Knowledge management: maximizing input, minimizing output

By Gerry McGovern

"The number of hours worked by American couples has increased by more than 10 percent in the last 25 years," according to USA Today (December 17, 2003). Monster's 2003 Work/Life Balance Survey found that 83 percent of people are not satisfied with their job, while 80 percent are not happy with their work/life balance.

Cynthia Ekberg is the CEO of HealthExpo, a company that organizes health fairs around the USA. She arrives early, works through lunch and may not leave the office until 1 a.m. "Do I have the sense that people are working harder? Yes," Ekberg tells USA Today. "Most people overcommit. We haven't learned the magical word of 'no.'"

Times may be difficult but they used to be far worse. Go back a century and most people had it a lot harder. Grinding physical work wore down the body and spirit. Given a choice, I would certainly prefer to be alive today than during any other period in history.

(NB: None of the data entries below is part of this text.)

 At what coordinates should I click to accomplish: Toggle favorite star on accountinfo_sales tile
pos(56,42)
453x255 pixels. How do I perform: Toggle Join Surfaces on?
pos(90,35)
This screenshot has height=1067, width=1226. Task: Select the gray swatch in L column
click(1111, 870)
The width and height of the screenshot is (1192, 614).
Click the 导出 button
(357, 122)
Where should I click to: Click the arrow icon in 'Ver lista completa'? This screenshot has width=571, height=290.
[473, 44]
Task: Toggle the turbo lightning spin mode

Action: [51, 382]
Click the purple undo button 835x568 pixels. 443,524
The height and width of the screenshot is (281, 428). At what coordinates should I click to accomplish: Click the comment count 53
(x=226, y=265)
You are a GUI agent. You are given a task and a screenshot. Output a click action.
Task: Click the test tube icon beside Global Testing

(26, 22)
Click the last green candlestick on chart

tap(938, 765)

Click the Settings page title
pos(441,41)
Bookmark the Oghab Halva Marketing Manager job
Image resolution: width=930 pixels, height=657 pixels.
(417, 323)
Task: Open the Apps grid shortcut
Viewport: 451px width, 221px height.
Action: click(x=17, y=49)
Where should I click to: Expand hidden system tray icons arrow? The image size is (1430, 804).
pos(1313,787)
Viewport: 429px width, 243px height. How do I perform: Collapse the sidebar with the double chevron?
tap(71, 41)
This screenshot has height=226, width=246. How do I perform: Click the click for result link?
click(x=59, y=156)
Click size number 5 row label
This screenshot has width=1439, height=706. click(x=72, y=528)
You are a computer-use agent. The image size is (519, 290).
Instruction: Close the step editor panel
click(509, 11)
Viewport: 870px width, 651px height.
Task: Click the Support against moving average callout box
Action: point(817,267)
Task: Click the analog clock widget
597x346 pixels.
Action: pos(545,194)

Technology has served us well and will continue to serve us well. The computer has transformed our societies, mostly for the better. The problems that we face are by no means insurmountable. We just need to be a bit cleverer. We need to adapt a little better to the new age we now live in.

We are not farmers anymore, though sometimes we behave that way. We think about having and doing more. In the back of our heads are fears of scarcity. In this new age, we should be more worried about glut. We eat like farmers but we don't burn off those calories out in the fields, so we get fat.

We have been taught that the key to success is to minimize input and maximize output. That's not how Johnny Cash wrote songs. "I must have written three dozen pages of lyrics, then painfully weeded it down," Cash related about writing The Man Comes Around.

Throwing more hours at our work, producing more emails, making more calls; that's not clever. Doing more and producing more is a brute force approach. Farming seeks to minimize input and maximize output. Knowledge management may have to maximize input so as to minimize output.

It's harder to write 500 well-crafted words than 5,000 words of waffle. Those 500 words will be 10 times more effective.

I'm writing a new book. The basic theme is that in order to achieve more today, we need to produce less -- but produce it better. Less communication but better. Less content but better. Fewer sales calls but more targeted.

If you'd be interested in commenting on the first draft, please drop me an email. I expect to have this draft ready by April 2004.

Also, do you know of situations where doing less has achieved more? For example, I've been told that the support center of a technology company has found that, on average, the less time support staff spend with customers, the more satisfied customers are. Basically, the better support staff are able to solve problems faster. Do you have any more examples like this? I'd love to hear them.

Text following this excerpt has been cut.